Watch the webinar recording here.

Webinar Abstract
Investigators in a variety of fields have reported that many published findings can not be replicated.  This talk reviews the factors contributing to lack of reproducibility, implications for environmental epidemiology, and strategies for mitigation.  Although publication bias and other types of selective reporting may contribute substantially to irreproducible results, underpowered analyses and low prevalence of true associations likely explain most failures to replicate novel scientific results.  Increased attention to exposure mixtures and susceptible subpopulations, and wider use of omics technologies, will likely decrease the proportion of investigated associations that are true associations, requiring greater caution in study design, analysis, and interpretation.  Decision makers can counter these risks by relying on meta-analyses and well-powered studies that focus on scientifically justified hypotheses, by emphasizing risk estimation over statistical significance, and by employing bias analysis and triangulation.

Scott Bartell, PhD
Dr.
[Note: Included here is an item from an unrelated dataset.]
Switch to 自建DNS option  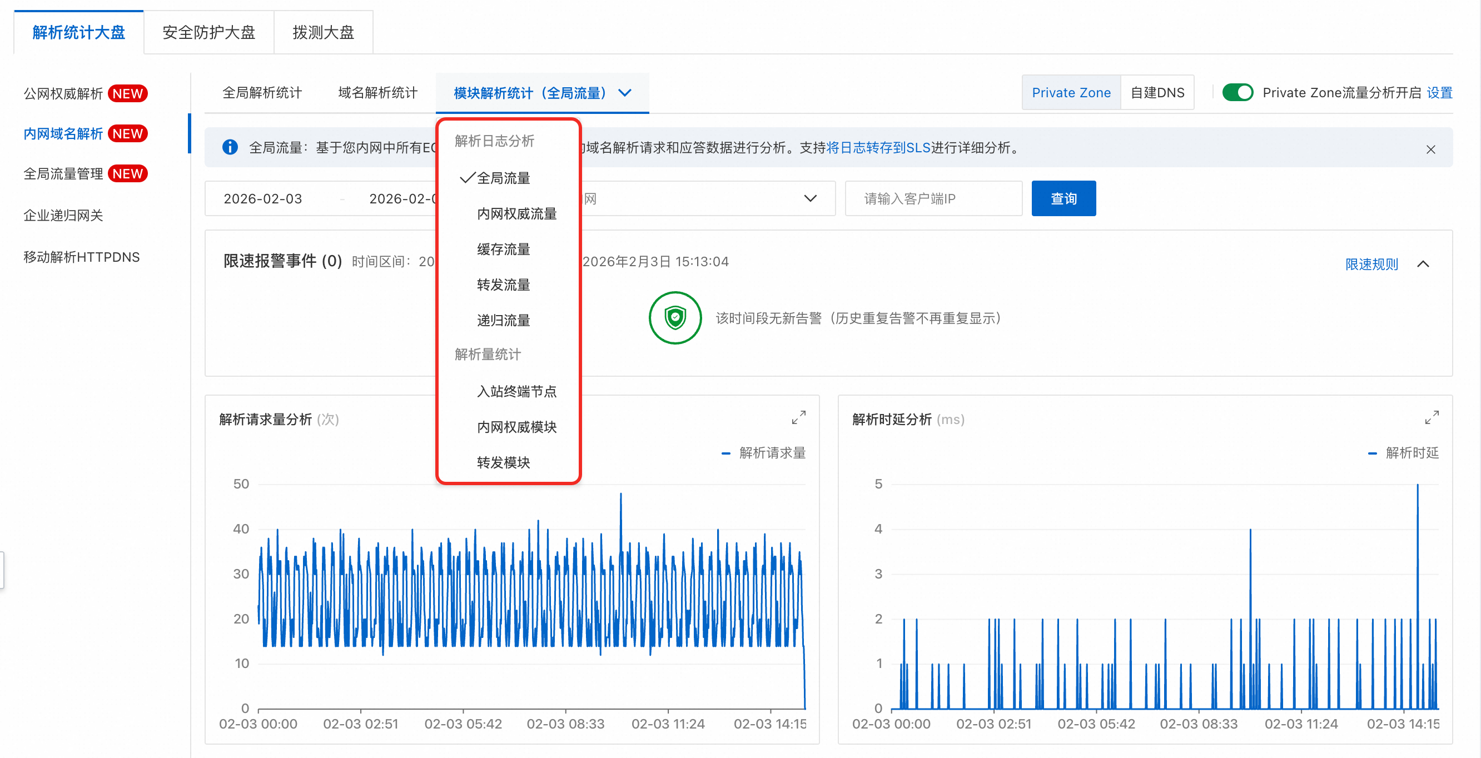pos(1157,93)
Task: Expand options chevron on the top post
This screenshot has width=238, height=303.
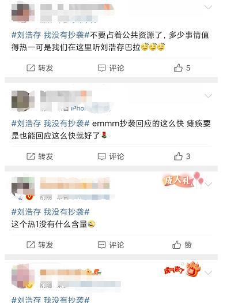Action: (x=208, y=8)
Scott Bartell is Professor of Environmental and Occupational Health and Statistics at the University of California, Irvine (UCI). His research interest is environmental health methodology, with applications in environmental epidemiology, exposure science, and risk assessment. Since 2006, much of his research has focused on per- and polyfluoroalkyl substances (PFAS), including linkage of fate and transport models and a pharmacokinetic model for exposure reconstruction and epidemiological analyses in the C8 Studies, development of Bayesian statistical methods for biomarker-based pharmacokinetic calibration in exposure reconstruction, and assessment of the potential impacts of exposure measurement error on previous epidemiological findings for PFAS. Dr. Bartell currently serves as Principal Investigator for the UCI PFAS Health Study, the California site in the CDC/ATSDR Multi-Site PFAS Study.